No matter how diligent and dedicated an enterprise, the chances are it doesn't have the wherewithal to sell millions and millions of shares. That's where underwriters come in.

These are financial professionals -- more often than not, the investment banking arms of big financials such as JPMorgan Chase or Citigroup -- that basically act as the salespeople for the IPO.

They divvy up those millions of shares (either by taking them on their own books at an agreed price, or simply brokering them), and attempt to sell them in the IPO. The underwriters take a set of fees for their work and are usually allotted shares in the issuing company.

Source: South Sea Bubble by William Hogarth. Edward Matthew Ward, via Wikipedia.

IPOh, no
So everybody wins, yes? The business raises money, the founders become obscenely rich, and the public gets a cool new company in which to own stock. What could possibly be the downside?

Well, there are many. A publicly traded company is obligated to reveal its finances, in great detail, to the public. And that's just one set of a host of rules the stock's exchange mandates to maintain the listing. There are accounting rules, trading rules, corporate governance rules, and on and on. The list is very long, and it's not easy or cheap to comply with.
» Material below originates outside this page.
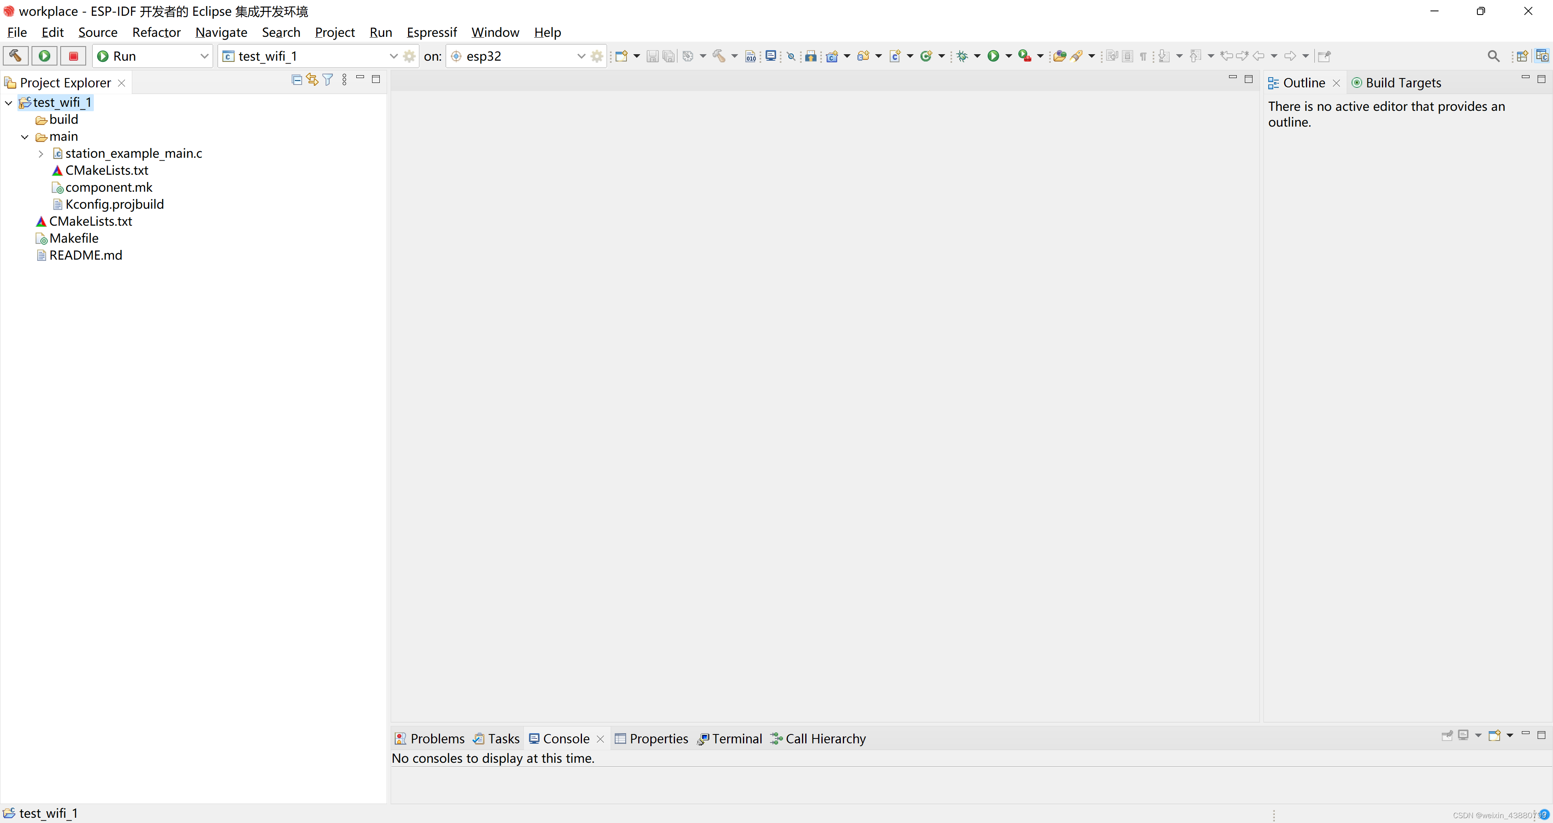Select README.md in Project Explorer
Screen dimensions: 1553x823
tap(86, 255)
So an IPO is definitely not for every business. An enterprise that doesn't need gobs of capital for expansion (such as your local mom-and-pop sandwich store) probably doesn't need to go public. Likewise, a business that has managed to grow large on its own, with a relatively small group of shareholders at the helm, also might not find it necessary.

IPOs had been coming at us thick and fast thanks to the sustained bull market of recent times -- for obvious reasons, it's best to sell new shares in an atmosphere of optimism and hope (investors are being asked to buy shares of a business that is unproven on the market, after all). That's why, with the recent volatility, we're now witnessing an abrupt halt to IPO activity.

But it'll come back sooner or later. After all, there's a lot of investor money out there, and more than enough ambitious, capital-hungry businesses eager to go after it.